The retail giant emits 45 million metric tons of CO2e (carbon dioxide equivalent), slightly more than Target, at 42 million metric tons, and significantly more than Costco, at 16 million metric tons, according to the report.
“The scale of Walmart’s energy efficiency and renewable power measures is not up to the scale of their business or their growth,” Stacy Mitchell, the author of the report, told Al Jazeera. “They been placing solar powers on the rooftops and getting some wind power and so on, but Walmart only derives 4 percent of its energy from renewable energy sources.”
Mitchell, a senior researcher at ILSR, says Walmart is the largest offender of CO2 emissions by a wide margin, and a large part of its high emission levels can be attributed to its business model.
“This is a business model that is built on these far-flung distributors and goods that are trucked all over the country," Mitchell said. "There are fundamental aspects of Walmart’s business model that are at odds with sustainability.”
Walmart spokesperson Christopher Schraeder told Al Jazeera that the company is “working hard every day to find solutions to the most pressing sustainability issues,” and that it has “ambitious sustainability goals to improve our operations, increase fleet efficiency, source locally and sell more sustainable products.”
Schraeder said the Environmental Protection Agency lists Walmart as the nation’s largest on-site green power generator, adding that the Solar Energy Industries Association says Walmart has the most installed solar capacity in the U.S. Walmart, Schraeder added, reports it’s CO2 emission levels to the Carbon Disclosure Project.

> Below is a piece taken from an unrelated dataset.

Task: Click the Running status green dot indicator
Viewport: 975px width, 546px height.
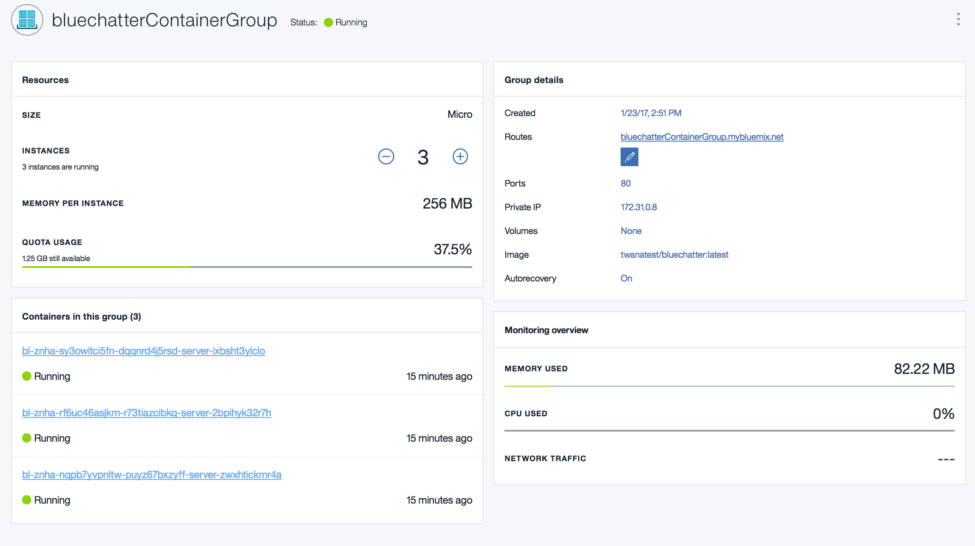Action: point(327,22)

The ILSR report, however, challenges that, saying Walmart only reports emission levels from domestic shipping and electricity uses, but does not report emissions from international shipping, land development and construction, increases in consumer driving to their stores and manufacturing emissions from its store-brand products.

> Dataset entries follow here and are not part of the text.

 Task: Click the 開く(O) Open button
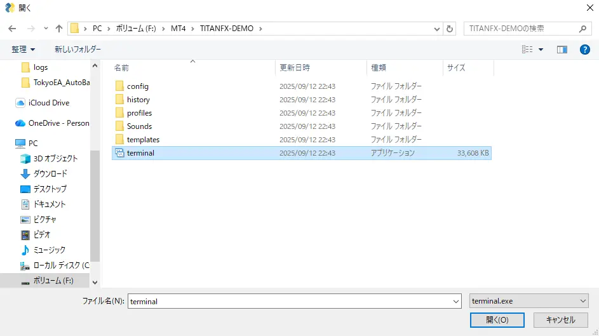pyautogui.click(x=496, y=319)
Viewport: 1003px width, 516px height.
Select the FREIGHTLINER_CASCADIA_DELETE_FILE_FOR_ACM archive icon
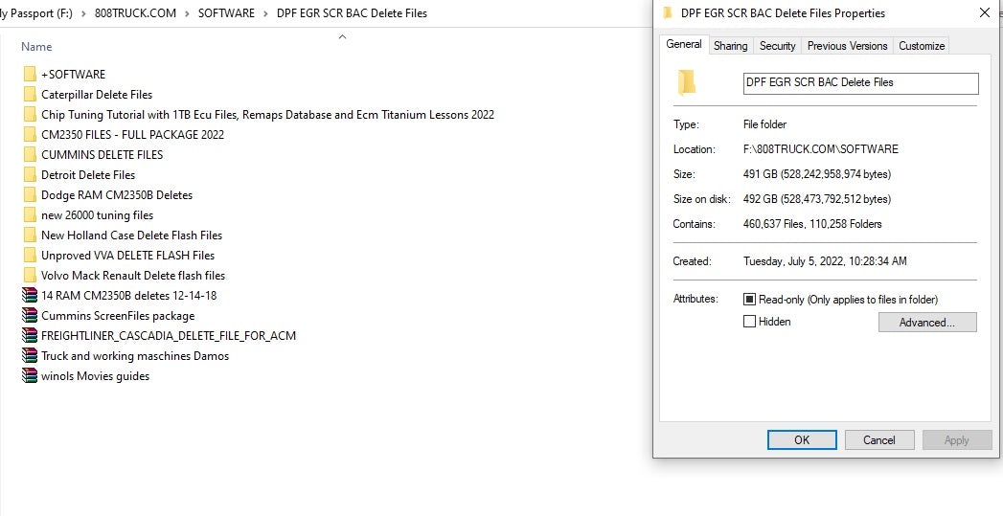click(29, 336)
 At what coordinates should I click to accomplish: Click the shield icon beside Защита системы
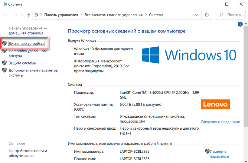4,63
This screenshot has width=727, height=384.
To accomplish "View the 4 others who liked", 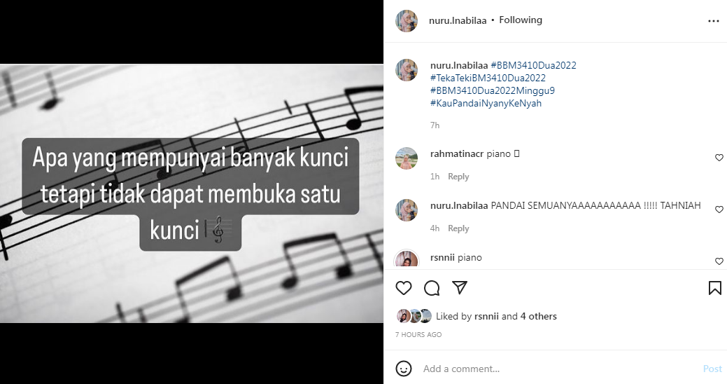I will pos(538,316).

Mitchell acknowledged that significant change in emissions will have to come through legislation, not just from companies becoming more ‘green.’
But with Congress more divided than ever, that’s not likely to happen soon, especially when companies use their financial resources and lobby members of Congress to block environmental protection measures.
Through the Walmart Stores Inc. PAC for Responsible Government, Walmart has given more than $22 million to politicians who are opposed to legislation that would regulate emissions and promote climate change.
In the 2008 elections, 80 percent of Walmart’s senate campaign contributions went to people who blocked the “cap-and-trade” bill, which would have reduced carbon dioxide and other greenhouse gas emmissions across the U.S. economy. In the 2012 elections, 70 percent of donations went to people who supported the Keystone XL pipeline.
“Walmart clearly has the financial resources to do things like move to renewable power more than it has,” Mitchell said. “It is the big-box store model that isn’t sustainable.”